**Instructions for the task**
The entries below must be copied exactly as they are.

**Supplied material**
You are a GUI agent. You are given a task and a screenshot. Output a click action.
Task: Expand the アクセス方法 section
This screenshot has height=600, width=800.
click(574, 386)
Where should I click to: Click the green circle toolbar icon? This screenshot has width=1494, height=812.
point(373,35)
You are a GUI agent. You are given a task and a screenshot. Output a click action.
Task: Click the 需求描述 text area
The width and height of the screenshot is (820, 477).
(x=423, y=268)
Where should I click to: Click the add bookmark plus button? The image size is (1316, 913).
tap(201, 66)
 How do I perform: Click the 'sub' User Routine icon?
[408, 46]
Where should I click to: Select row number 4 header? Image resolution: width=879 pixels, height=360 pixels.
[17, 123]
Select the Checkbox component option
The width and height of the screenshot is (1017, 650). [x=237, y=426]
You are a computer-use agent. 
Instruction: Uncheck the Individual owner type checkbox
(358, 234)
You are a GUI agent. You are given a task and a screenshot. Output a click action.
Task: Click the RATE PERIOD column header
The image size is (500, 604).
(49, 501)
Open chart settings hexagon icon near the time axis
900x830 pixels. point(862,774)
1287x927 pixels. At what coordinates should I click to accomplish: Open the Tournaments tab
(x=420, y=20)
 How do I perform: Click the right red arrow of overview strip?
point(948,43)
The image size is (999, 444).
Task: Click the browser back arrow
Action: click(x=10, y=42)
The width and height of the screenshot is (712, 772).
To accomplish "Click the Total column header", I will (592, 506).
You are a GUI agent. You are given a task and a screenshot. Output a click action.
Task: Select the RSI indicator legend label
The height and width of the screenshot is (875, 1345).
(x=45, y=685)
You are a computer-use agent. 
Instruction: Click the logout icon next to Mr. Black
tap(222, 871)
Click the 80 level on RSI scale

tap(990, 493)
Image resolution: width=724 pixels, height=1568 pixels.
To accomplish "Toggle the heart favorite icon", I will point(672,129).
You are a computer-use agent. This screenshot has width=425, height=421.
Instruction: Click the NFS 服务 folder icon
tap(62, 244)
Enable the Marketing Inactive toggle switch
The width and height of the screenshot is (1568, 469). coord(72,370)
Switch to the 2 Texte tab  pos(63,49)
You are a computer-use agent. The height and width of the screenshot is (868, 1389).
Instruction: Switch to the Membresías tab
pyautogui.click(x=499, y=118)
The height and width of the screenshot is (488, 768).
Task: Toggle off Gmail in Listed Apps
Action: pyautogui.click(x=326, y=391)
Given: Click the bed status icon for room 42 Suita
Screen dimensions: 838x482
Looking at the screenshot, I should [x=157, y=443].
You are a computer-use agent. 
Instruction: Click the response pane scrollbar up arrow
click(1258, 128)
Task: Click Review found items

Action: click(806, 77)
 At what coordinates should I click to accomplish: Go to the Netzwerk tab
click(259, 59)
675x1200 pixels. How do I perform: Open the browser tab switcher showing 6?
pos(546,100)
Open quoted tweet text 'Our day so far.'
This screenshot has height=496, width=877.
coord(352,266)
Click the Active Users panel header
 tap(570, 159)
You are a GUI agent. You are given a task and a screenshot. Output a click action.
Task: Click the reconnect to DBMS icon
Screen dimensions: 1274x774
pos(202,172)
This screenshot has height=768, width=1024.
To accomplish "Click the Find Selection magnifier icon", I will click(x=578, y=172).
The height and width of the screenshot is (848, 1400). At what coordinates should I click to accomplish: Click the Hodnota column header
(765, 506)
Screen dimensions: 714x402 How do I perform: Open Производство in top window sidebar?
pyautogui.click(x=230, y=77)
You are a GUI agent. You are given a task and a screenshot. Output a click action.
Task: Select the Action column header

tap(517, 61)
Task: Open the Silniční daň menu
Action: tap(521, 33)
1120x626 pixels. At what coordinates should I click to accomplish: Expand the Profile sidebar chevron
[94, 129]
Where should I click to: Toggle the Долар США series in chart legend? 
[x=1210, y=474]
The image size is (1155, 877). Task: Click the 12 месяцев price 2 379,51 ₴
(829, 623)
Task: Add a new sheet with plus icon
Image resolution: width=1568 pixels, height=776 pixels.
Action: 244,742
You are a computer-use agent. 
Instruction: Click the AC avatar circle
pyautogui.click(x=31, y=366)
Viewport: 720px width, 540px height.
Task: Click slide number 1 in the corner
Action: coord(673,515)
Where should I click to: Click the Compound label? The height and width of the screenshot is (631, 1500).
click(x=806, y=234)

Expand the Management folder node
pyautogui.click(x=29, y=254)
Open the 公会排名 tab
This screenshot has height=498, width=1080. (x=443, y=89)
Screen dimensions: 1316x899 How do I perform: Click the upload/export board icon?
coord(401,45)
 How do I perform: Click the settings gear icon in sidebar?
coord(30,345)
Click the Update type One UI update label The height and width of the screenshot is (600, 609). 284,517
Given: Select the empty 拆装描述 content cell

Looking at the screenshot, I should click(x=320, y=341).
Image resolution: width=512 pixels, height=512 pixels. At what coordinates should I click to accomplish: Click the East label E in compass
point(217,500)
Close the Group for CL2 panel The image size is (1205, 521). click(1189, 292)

**Result for this exercise**
You are a GUI agent. You are given a task and a screenshot. Output a click action.
Task: Expand the アクセス方法 section
This screenshot has height=600, width=800.
click(574, 386)
Where should I click to: Click the green circle toolbar icon? This screenshot has width=1494, height=812.
point(373,35)
You are a GUI agent. You are given a task and a screenshot. Output a click action.
Task: Click the 需求描述 text area
The width and height of the screenshot is (820, 477).
(x=423, y=268)
Where should I click to: Click the add bookmark plus button? The image size is (1316, 913).
tap(201, 66)
 How do I perform: Click the 'sub' User Routine icon?
[408, 46]
Where should I click to: Select row number 4 header? Image resolution: width=879 pixels, height=360 pixels.
[17, 123]
Select the Checkbox component option
The width and height of the screenshot is (1017, 650). [x=237, y=426]
You are a computer-use agent. 
Instruction: Uncheck the Individual owner type checkbox
(358, 234)
You are a GUI agent. You are given a task and a screenshot. Output a click action.
Task: Click the RATE PERIOD column header
The image size is (500, 604).
(49, 501)
Open chart settings hexagon icon near the time axis
900x830 pixels. point(862,774)
1287x927 pixels. At what coordinates should I click to accomplish: Open the Tournaments tab
(x=420, y=20)
 How do I perform: Click the right red arrow of overview strip?
point(948,43)
The image size is (999, 444).
Task: Click the browser back arrow
Action: click(x=10, y=42)
The width and height of the screenshot is (712, 772).
To accomplish "Click the Total column header", I will (592, 506).
You are a GUI agent. You are given a task and a screenshot. Output a click action.
Task: Select the RSI indicator legend label
The height and width of the screenshot is (875, 1345).
(x=45, y=685)
You are a computer-use agent. 
Instruction: Click the logout icon next to Mr. Black
tap(222, 871)
Click the 80 level on RSI scale

tap(990, 493)
Image resolution: width=724 pixels, height=1568 pixels.
To accomplish "Toggle the heart favorite icon", I will point(672,129).
You are a computer-use agent. This screenshot has width=425, height=421.
Instruction: Click the NFS 服务 folder icon
tap(62, 244)
Enable the Marketing Inactive toggle switch
The width and height of the screenshot is (1568, 469). coord(72,370)
Switch to the 2 Texte tab  pos(63,49)
You are a computer-use agent. The height and width of the screenshot is (868, 1389).
Instruction: Switch to the Membresías tab
pyautogui.click(x=499, y=118)
The height and width of the screenshot is (488, 768).
Task: Toggle off Gmail in Listed Apps
Action: pyautogui.click(x=326, y=391)
Given: Click the bed status icon for room 42 Suita
Screen dimensions: 838x482
Looking at the screenshot, I should [x=157, y=443].
You are a computer-use agent. 
Instruction: Click the response pane scrollbar up arrow
click(1258, 128)
Task: Click Review found items

Action: click(806, 77)
 At what coordinates should I click to accomplish: Go to the Netzwerk tab
click(259, 59)
675x1200 pixels. How do I perform: Open the browser tab switcher showing 6?
pos(546,100)
Open quoted tweet text 'Our day so far.'
This screenshot has height=496, width=877.
coord(352,266)
Click the Active Users panel header
 tap(570, 159)
You are a GUI agent. You are given a task and a screenshot. Output a click action.
Task: Click the reconnect to DBMS icon
Screen dimensions: 1274x774
pos(202,172)
This screenshot has height=768, width=1024.
To accomplish "Click the Find Selection magnifier icon", I will click(x=578, y=172).
The height and width of the screenshot is (848, 1400). At what coordinates should I click to accomplish: Click the Hodnota column header
(765, 506)
Screen dimensions: 714x402 How do I perform: Open Производство in top window sidebar?
pyautogui.click(x=230, y=77)
You are a GUI agent. You are given a task and a screenshot. Output a click action.
Task: Select the Action column header

tap(517, 61)
Task: Open the Silniční daň menu
Action: tap(521, 33)
1120x626 pixels. At what coordinates should I click to accomplish: Expand the Profile sidebar chevron
[94, 129]
Where should I click to: Toggle the Долар США series in chart legend? 
[x=1210, y=474]
The image size is (1155, 877). Task: Click the 12 месяцев price 2 379,51 ₴
(829, 623)
Task: Add a new sheet with plus icon
Image resolution: width=1568 pixels, height=776 pixels.
Action: 244,742
You are a computer-use agent. 
Instruction: Click the AC avatar circle
pyautogui.click(x=31, y=366)
Viewport: 720px width, 540px height.
Task: Click slide number 1 in the corner
Action: coord(673,515)
Where should I click to: Click the Compound label? The height and width of the screenshot is (631, 1500).
click(x=806, y=234)

Expand the Management folder node
pyautogui.click(x=29, y=254)
Open the 公会排名 tab
This screenshot has height=498, width=1080. (x=443, y=89)
Screen dimensions: 1316x899 How do I perform: Click the upload/export board icon?
coord(401,45)
 How do I perform: Click the settings gear icon in sidebar?
coord(30,345)
Click the Update type One UI update label The height and width of the screenshot is (600, 609). 284,517
Given: Select the empty 拆装描述 content cell

Looking at the screenshot, I should click(x=320, y=341).
Image resolution: width=512 pixels, height=512 pixels. At what coordinates should I click to accomplish: Click the East label E in compass
point(217,500)
Close the Group for CL2 panel The image size is (1205, 521). click(1189, 292)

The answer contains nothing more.